The young have willingly bought into the identity politics and rhetoric of those who are unhappy with the current reality of government and are seeking, through whatever means possible to overturn the choices made in the last general election.  Many have been led to believe President Trump through his social media and personal approach to celebrity has created the “toxic” environment we see today.  At the same time, they discount the personal attacks, vilification, outright falsehoods, and slander used by his political opponents as having any contributory impact at all.

It should be noted the idea of personality politics is nothing new for this nation.  We can trace the role of personality all the way back to our first president.  The difference, at least it seems to me, is we’ve found it more reasonable to attack the person who challenges the status quo than accept policies that fail.    As an example, let’s look at the success or failure of major metropolitan cities where unemployment, crime, and social disparity are the worst.  Most, if not all, have had an unbroken chain of Democratic Party Mayors and City Councils, all making promises they failed to keep while driving their cities into deepening debt.  Where their choices moral or immoral?  No, they acted in what they perceived to be their self-interest.  Unfortunately for many within the cities, their self-interest was really THEIR personal self-interest as in personal and family enrichment.

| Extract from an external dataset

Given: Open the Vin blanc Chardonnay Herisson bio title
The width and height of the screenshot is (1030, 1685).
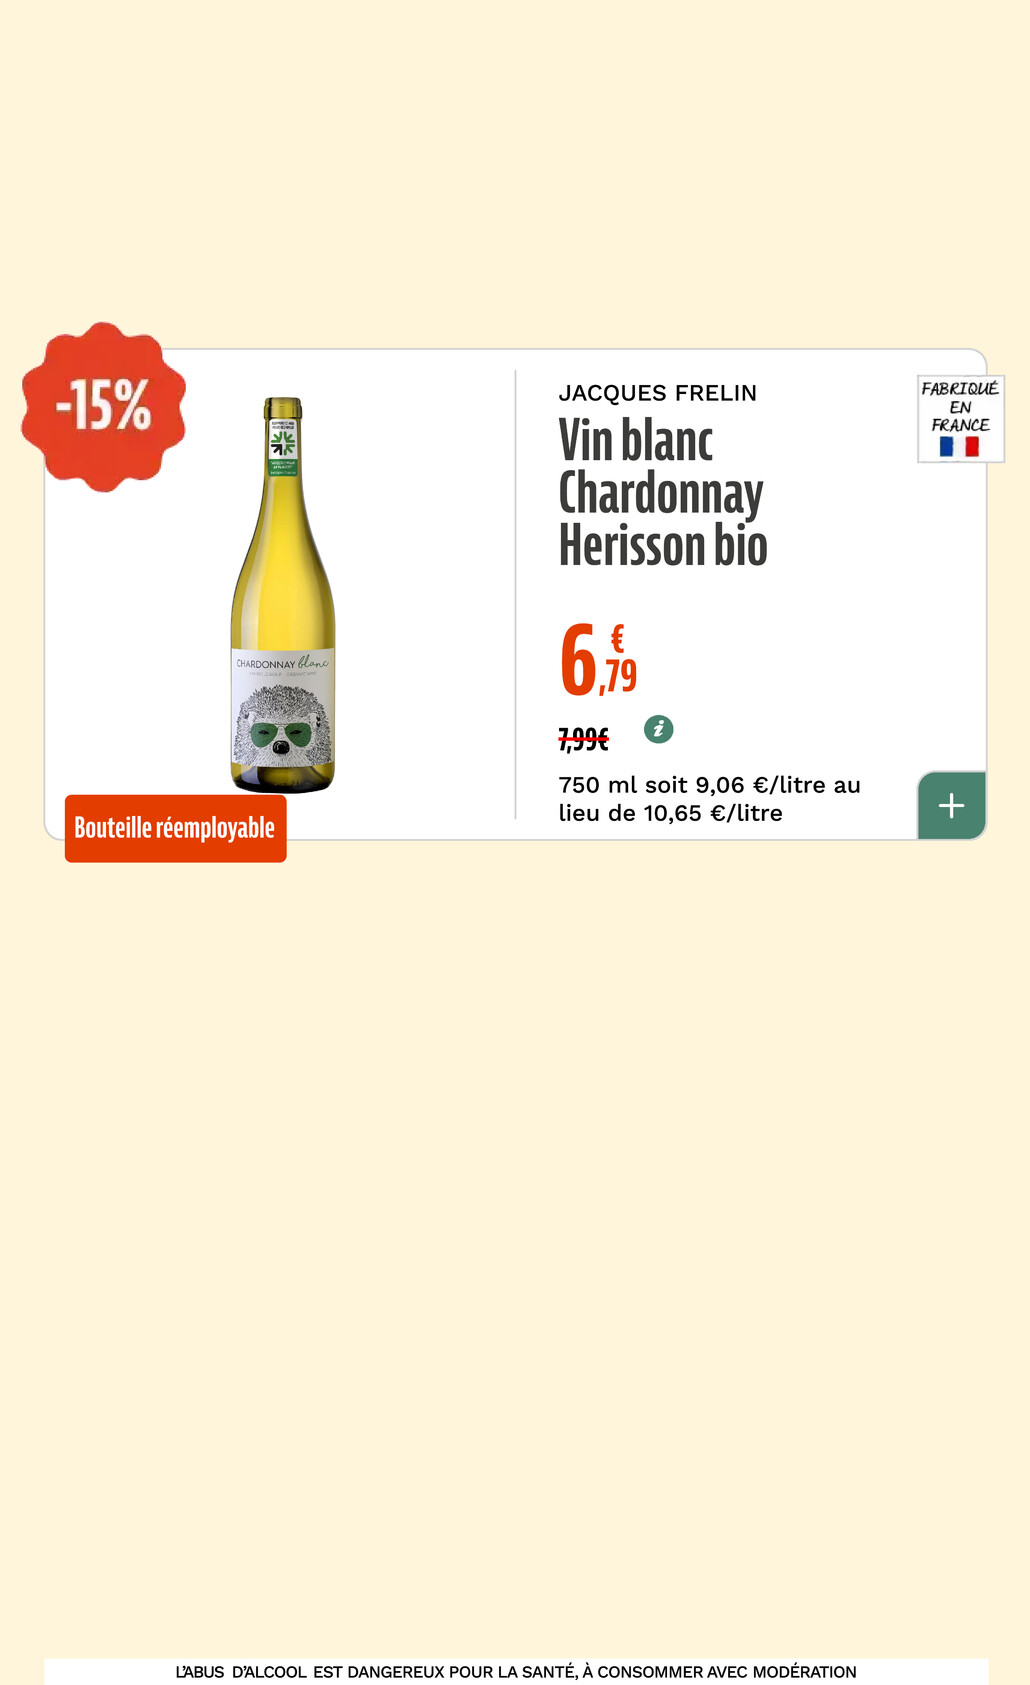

Perhaps sometime in the near future, we will ask our individual selves, "what can I do to alter the course of society and advance a course that reflects the desired moral standards we had believed to be the foundation of this country?"  Will our political outrage actually have a positive effect if we continue to apply it unevenly to the political parties and allow the social media to control the debate through limiting speech?

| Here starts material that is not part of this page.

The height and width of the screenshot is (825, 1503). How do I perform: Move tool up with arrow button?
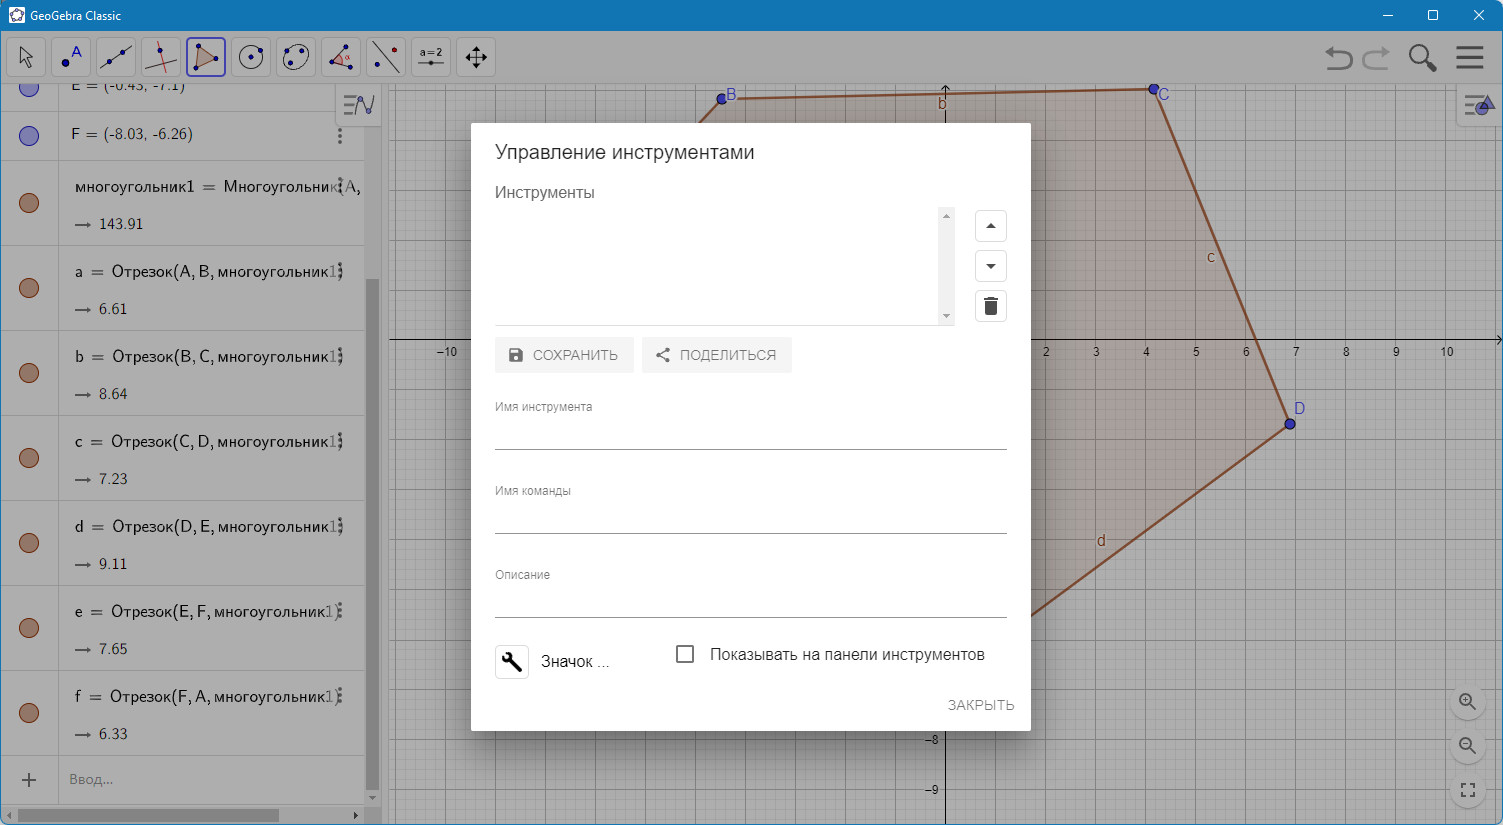tap(991, 226)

We are a nation of some 328 million and if we want society to improve it will take all 328 million to develop an intolerance to those who advocate for a one solution fits all society.

Saturday, April 21, 2018

You Know, I Thought We Were Better Than That.



“I thought we were better than that,” has become one just another tired cliché.  I’ve pointed this out here, but this week while I was traveling another instance of our base ugliness made the news.  I am saddened that so many who view themselves as superior to so many others actually find ways to prove they are not.
On April 17th Barbara Bush, wife of George H.W. Bush, passed quietly away after an illness.  By all measures, she was a fine woman, wife, mother, and First Lady.  She represented the strength and dignity of those who’ve become known as America’s Greatest Generation.  Before it became fashionable to recognize HIV/AIDS she used her position to bring a humanity to the plight of those infected.  As First Lady, she pushed hard to encourage America to read and be literate.  She was originally from Rye NY and will be buried today in College Station Texas.
Almost immediately after her death was announced, Professor Randa Jarrar, California State University, Fresno, felt compelled to take to Twitter to call Mrs. Bush and the Bush family all racists who deserved to die. She upped the ante when she pointed out she was a tenured professor who couldn’t be fired.  Completing the trifecta of petty, ugly, behavior she gave out the phone number of a suicide hotline for Arizona State University and told people upset with her to feel free to call her and debate the claim, thus closing the line to people who might actually seek counseling before attempting to kill themselves.
She was not the only person who felt compelled to show their ass but is the one I am most aware of.
Hopefully, her university and she will come to find there are consequences to their actions, but I am not holding my breath since so many believe being ugly to one another is somehow protected by the First Amendment and her supporters will claim any critic of her action must be a racist or (xxxxxx)phobe of some kind.